4.3.5.  Flow Monitoring with Multiple Configurations

   The Flow monitoring architecture as specified in [RFC5470] allows for
   more complicated configurations with multiple Metering and Exporting
   Processes on a single DUT.  Depending on the particular Flow
   monitoring implementation, it might affect the measured DUT
   performance.  Therefore, the measurement report should contain
   information about how many Metering and Exporting Processes were
   configured on the DUT for the selected Observation Points.

   The examples of such possible configurations are:

   a. Several Observation Points with a single Metering Process and a
      single Exporting Process.

   b. Several Observation Points, each with one Metering Process but all
      using just one instance of Exporting Process.

   c. Several Observation Points with per-Observation-Point Metering
      Process and Exporting Process.

4.3.6.  MPLS Measurement Specifics

   The Flow Record configuration for measurements with MPLS encapsulated
   traffic SHOULD contain the MPLS label.  For this document's purposes,
   "MPLS Label" is the entire 4 byte MPLS header.  Typically, the label
   of the interest will be at the top of the label stack, but this
   depends on the details of the MPLS test setup.

   The tester SHOULD ensure that the data received by the Collector
   contains the expected MPLS labels.

   The MPLS forwarding performance document [RFC5695] specifies a number
   of possible MPLS label operations to test.  The Observation Points
   MUST be placed on all the DUT test interfaces where the particular
   MPLS label operation takes place.  The performance measurements
   SHOULD be performed with only one MPLS label operation at the time.

   The DUT MUST be configured in such a way that all the traffic is
   subject to the measured MPLS label operation.

4.4.  Collector

   The Collector is needed in order to capture the Flow Export data,
   which allows the Flow Monitoring Throughput to be measured.

   The Collector can be used exclusively as a capture device, providing
   just hexadecimal format of the Flow Export data.  In such a case, it
   does not need to have any additional Flow Export decoding
   capabilities and all the decoding is done offline.

   However, if the Collector is also used to decode the Flow Export
   data, it SHOULD support IPFIX [RFC5101] for meaningful results
   analysis.  If proprietary Flow Export is deployed, the Collector MUST
   support it; otherwise, the Flow Export data analysis is not possible.
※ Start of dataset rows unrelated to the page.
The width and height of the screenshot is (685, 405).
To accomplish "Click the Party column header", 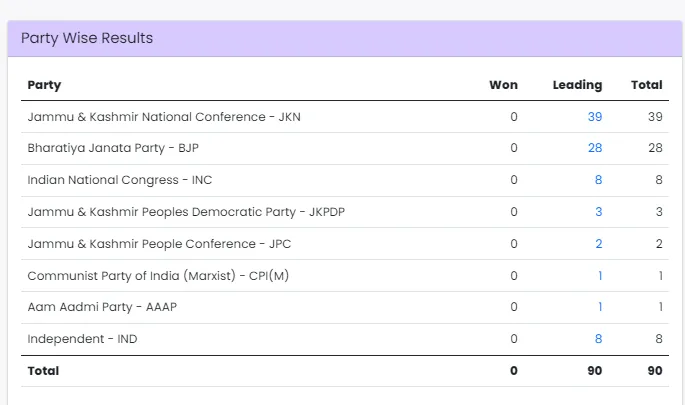I will point(44,85).
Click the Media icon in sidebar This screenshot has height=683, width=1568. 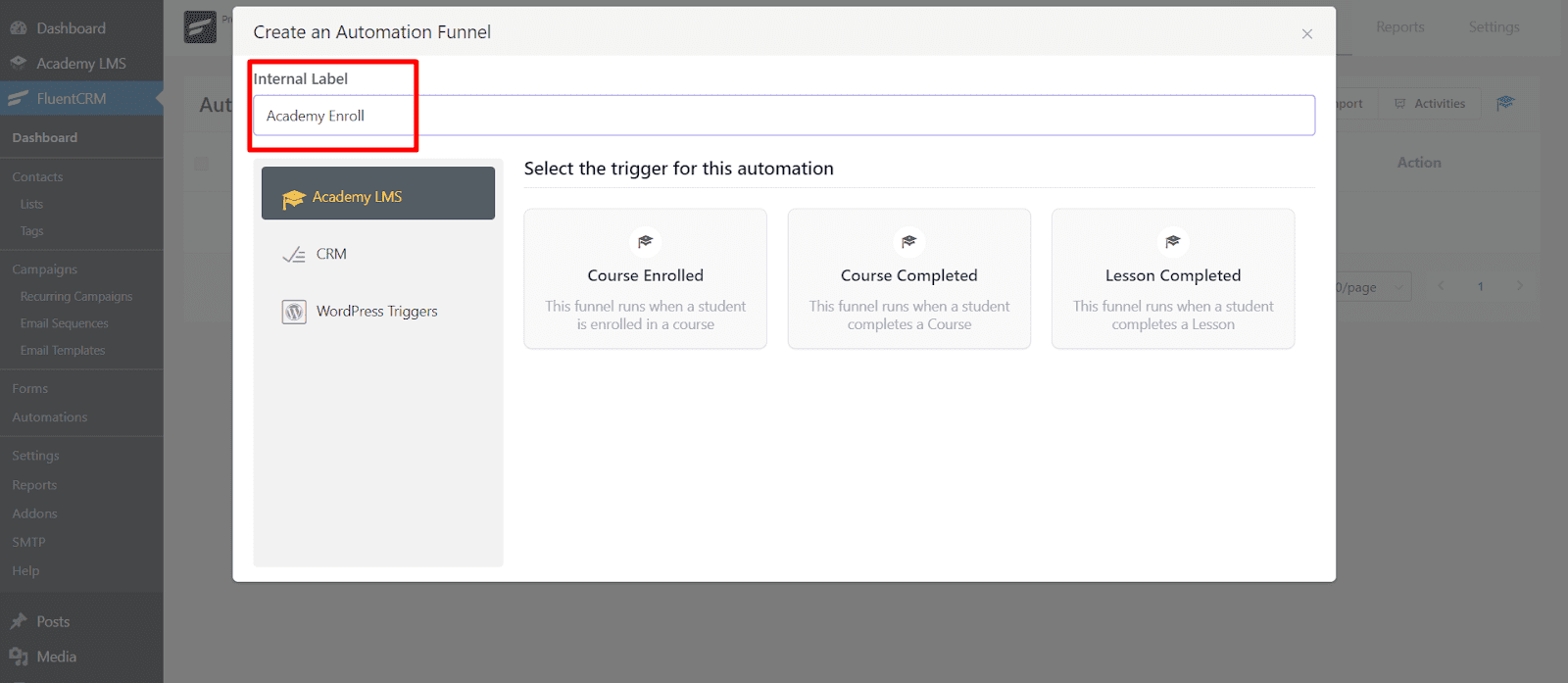tap(18, 657)
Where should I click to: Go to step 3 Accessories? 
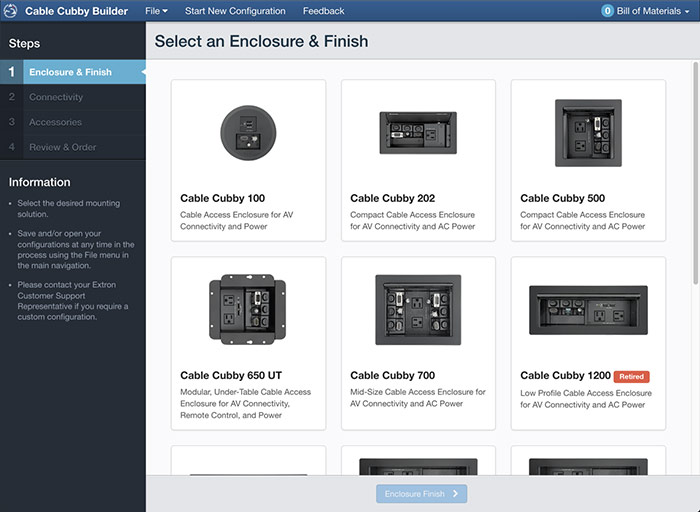click(73, 122)
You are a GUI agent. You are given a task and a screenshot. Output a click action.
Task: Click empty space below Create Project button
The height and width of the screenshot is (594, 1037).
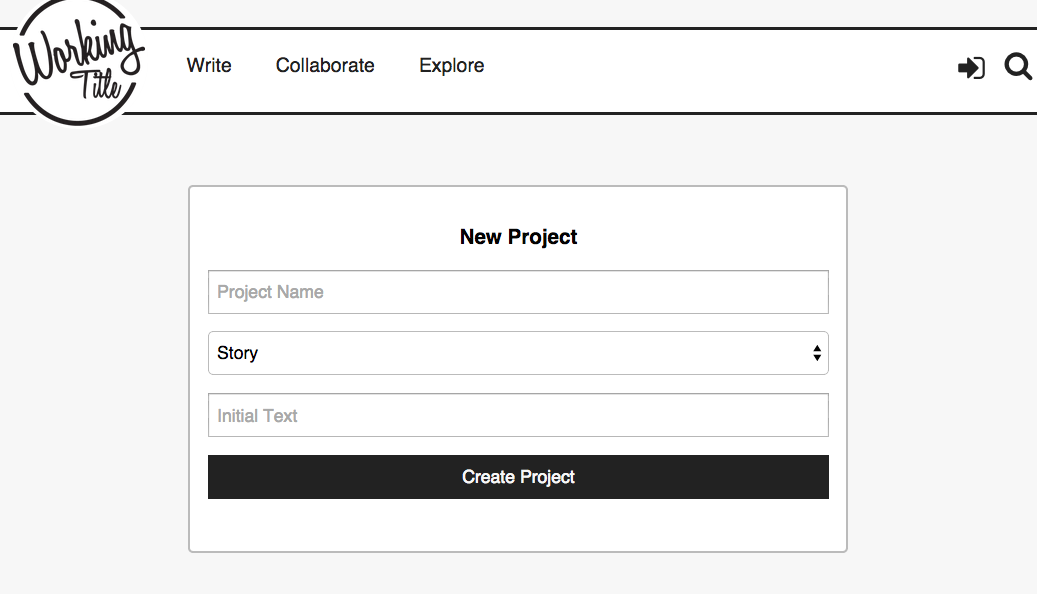[518, 525]
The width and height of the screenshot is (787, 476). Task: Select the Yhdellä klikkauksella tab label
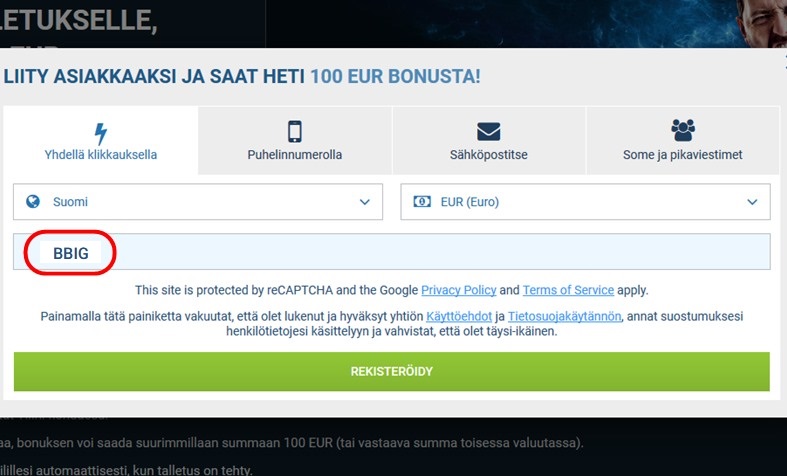point(100,155)
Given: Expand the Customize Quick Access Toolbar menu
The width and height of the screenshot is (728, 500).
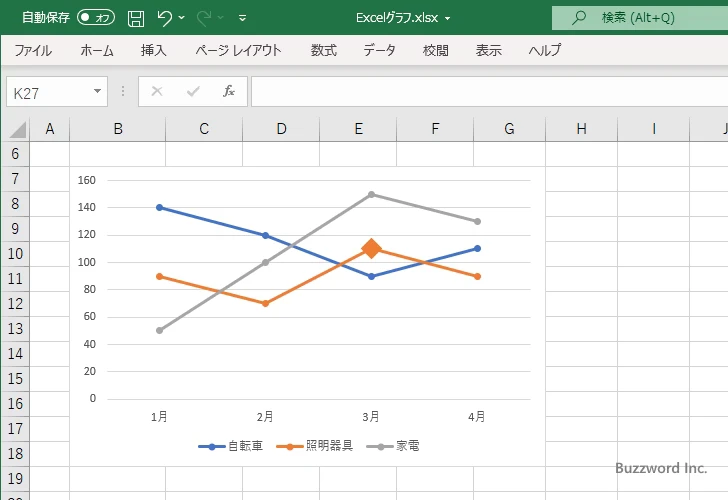Looking at the screenshot, I should 242,18.
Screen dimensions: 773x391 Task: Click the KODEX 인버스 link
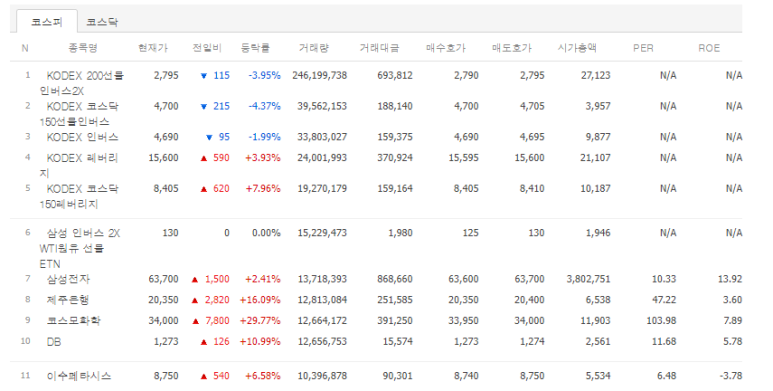pyautogui.click(x=82, y=137)
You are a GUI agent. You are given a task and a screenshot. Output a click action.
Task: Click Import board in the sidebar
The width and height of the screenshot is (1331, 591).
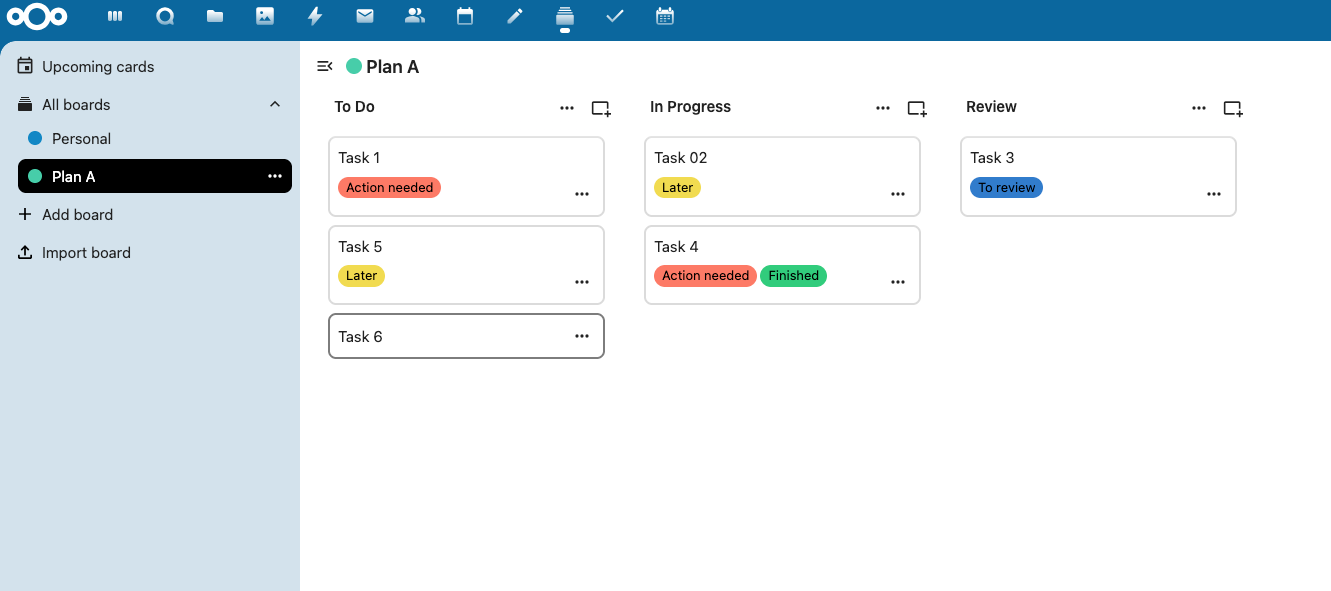[84, 252]
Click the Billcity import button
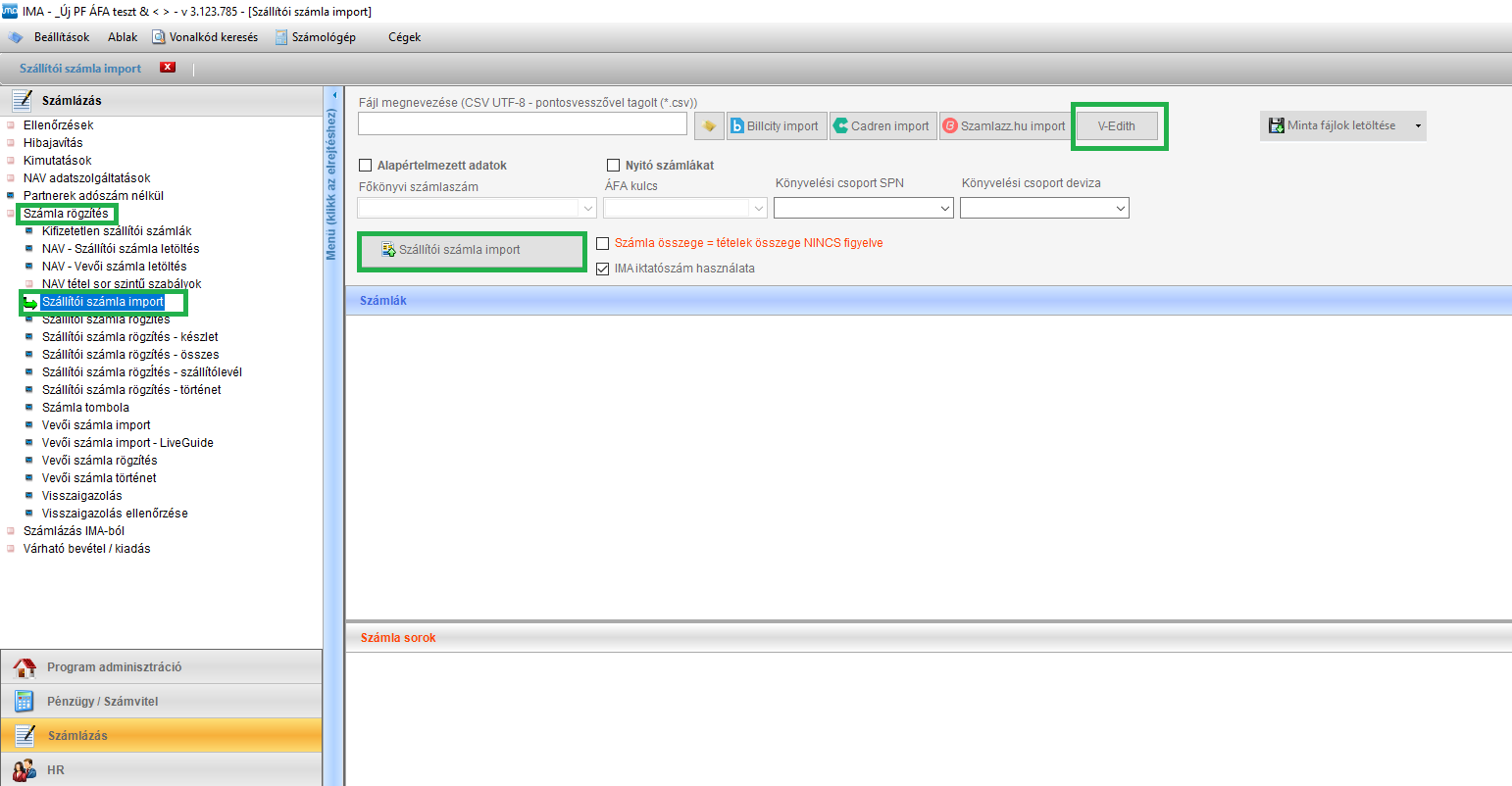This screenshot has height=786, width=1512. 775,125
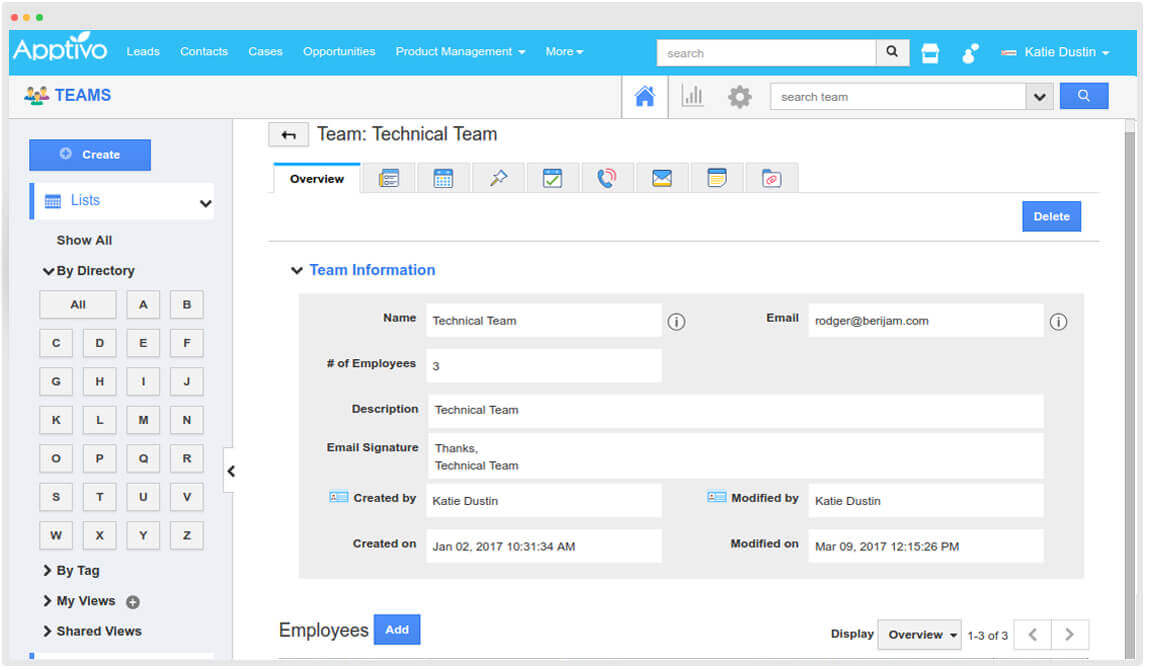
Task: Select the Calls tab phone icon
Action: (608, 176)
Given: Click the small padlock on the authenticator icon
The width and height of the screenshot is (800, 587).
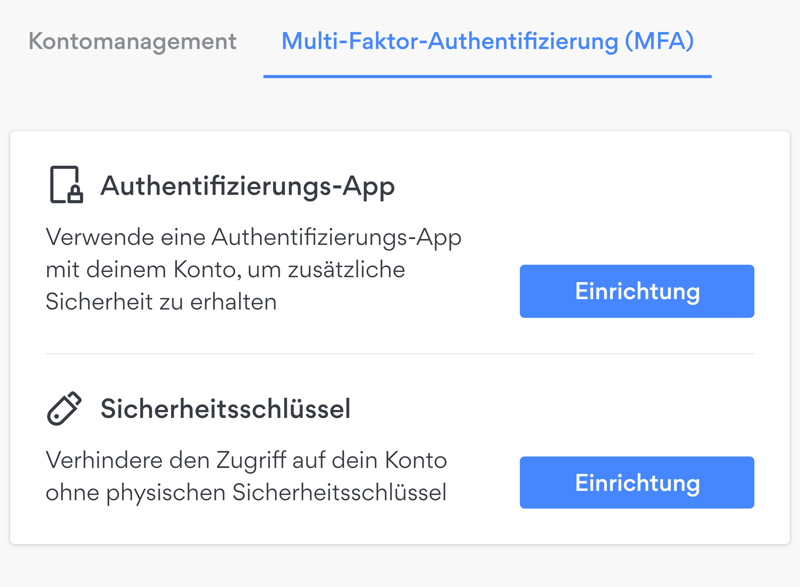Looking at the screenshot, I should [74, 195].
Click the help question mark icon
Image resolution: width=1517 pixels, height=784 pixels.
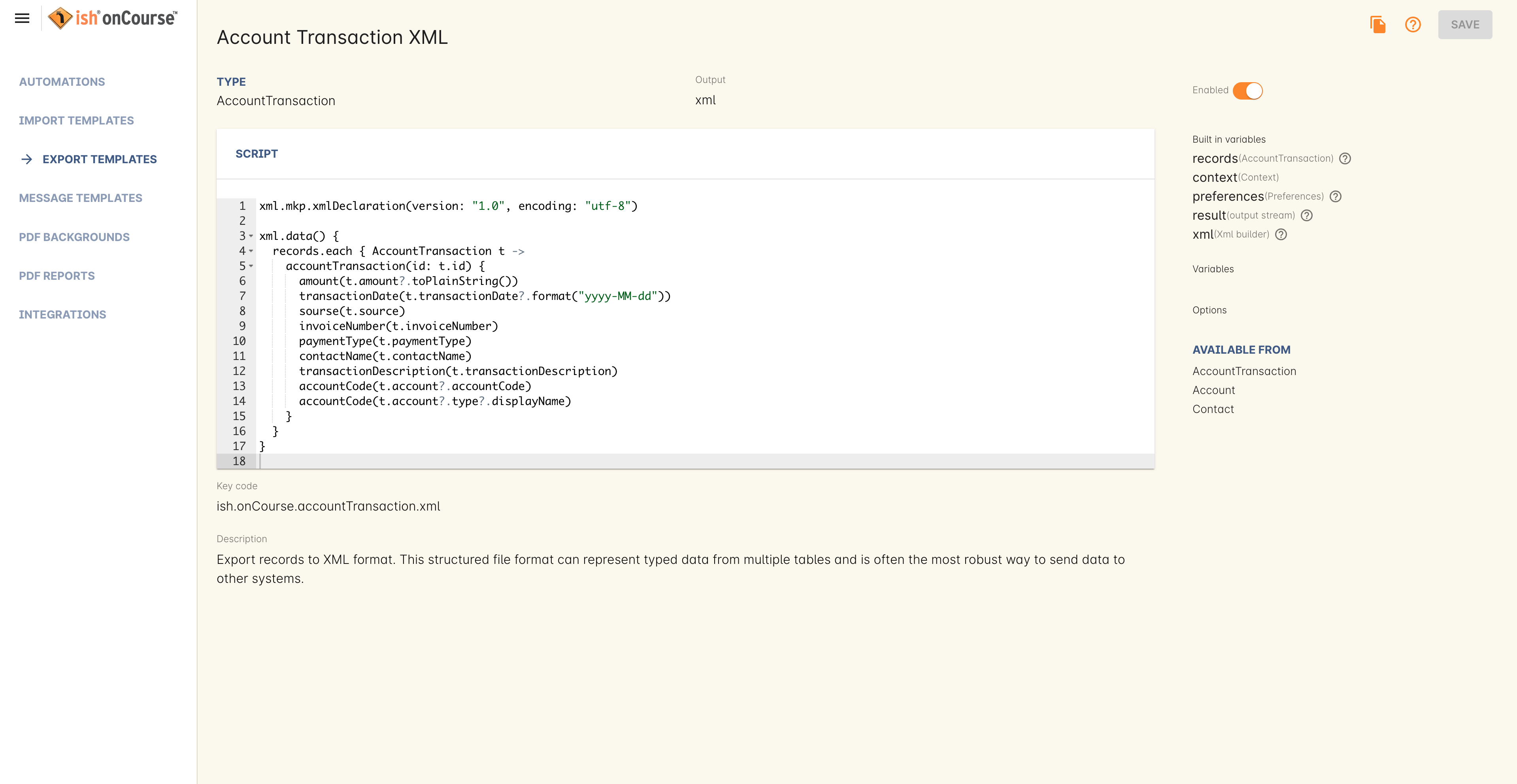click(1413, 24)
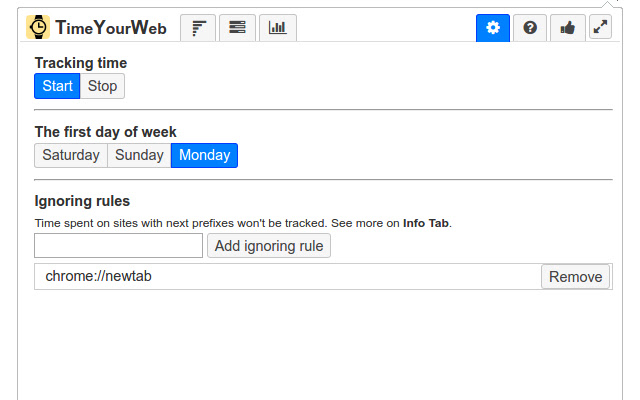Viewport: 640px width, 400px height.
Task: Choose Monday as first day of week
Action: 204,155
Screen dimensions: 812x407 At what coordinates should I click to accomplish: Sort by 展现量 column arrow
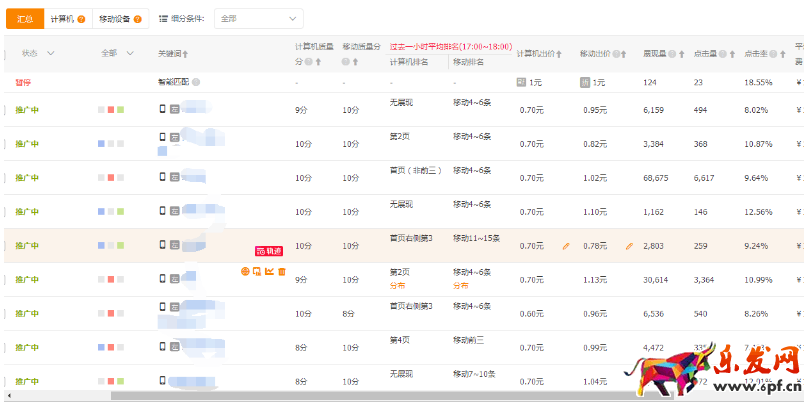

   The Collector MUST be capable of capturing the export packets sent
   from the DUT at the full rate without losing any of them.  When using
   reliable transport protocols (see also Section 4.3.3) to transmit
   Flow Export data, the Collector MUST have sufficient resources to
   guarantee non-blocking data transmission on the transport-layer
   session.

   During the analysis, the Flow Export data needs to be decoded and the
   received Flow Records counted.

   The capture buffer MUST be cleared at the beginning of each
   measurement.

4.5.  Sampling

   Packet sampling and flow sampling is out of the scope of this
   document.  This document applies to situations without packet, flow,
   or export sampling.

4.6.  Frame Formats

   Flow monitoring itself is not dependent in any way on the media used
   on the input and output ports.  Any media can be used as supported by
   the DUT and the test equipment.  This applies both to data forwarding
   interfaces and to the export interface (see Figure 2).

   At the time of this writing, the most common transmission media and
   corresponding frame formats (e.g., Ethernet, Packet over SONET) for
   IPv4, IPv6, and MPLS traffic are specified within [RFC2544],
   [RFC5180], and [RFC5695].

   The presented frame formats MUST be recorded in the measurement
   report.

4.7.  Frame Sizes

   Frame sizes of the traffic to be analyzed by the DUT are specified in
   Section 9 of [RFC2544] for Ethernet type interfaces (64, 128, 256,
   1024, 1280, 1518 bytes) and in Section 5 of [RFC5180] for Packet over
   SONET interfaces (47, 64, 128, 256, 1024, 1280, 1518, 2048, 4096
   bytes).

   When measuring with large frame sizes, care needs to be taken to
   avoid any packet fragmentation on the DUT interfaces that could
   negatively affect measured performance values.

   The presented frame sizes MUST be recorded in the measurement report.

4.8.  Flow Export Data Packet Sizes

   The Flow monitoring performance will be affected by the packet size
   that the particular implementation uses to transmit Flow Export data
   to the Collector.  The used packet size MUST be part of the
   measurement report and only measurements with same packet sizes
   SHOULD be compared.

   The DUT export interface (see Figure 2) maximum transmission unit
   (MTU) SHOULD be configured to the largest available value for the
   media.  The Flow Export MTU MUST be recorded in the measurement
   report.

4.9.  Illustrative Test Setup Examples

   The examples below represent a hypothetical test setup to clarify the
   use of Flow monitoring parameters and configuration, together with
   traffic parameters to test Flow monitoring.  The actual benchmarking
   specifications are in Sections 5 and 6.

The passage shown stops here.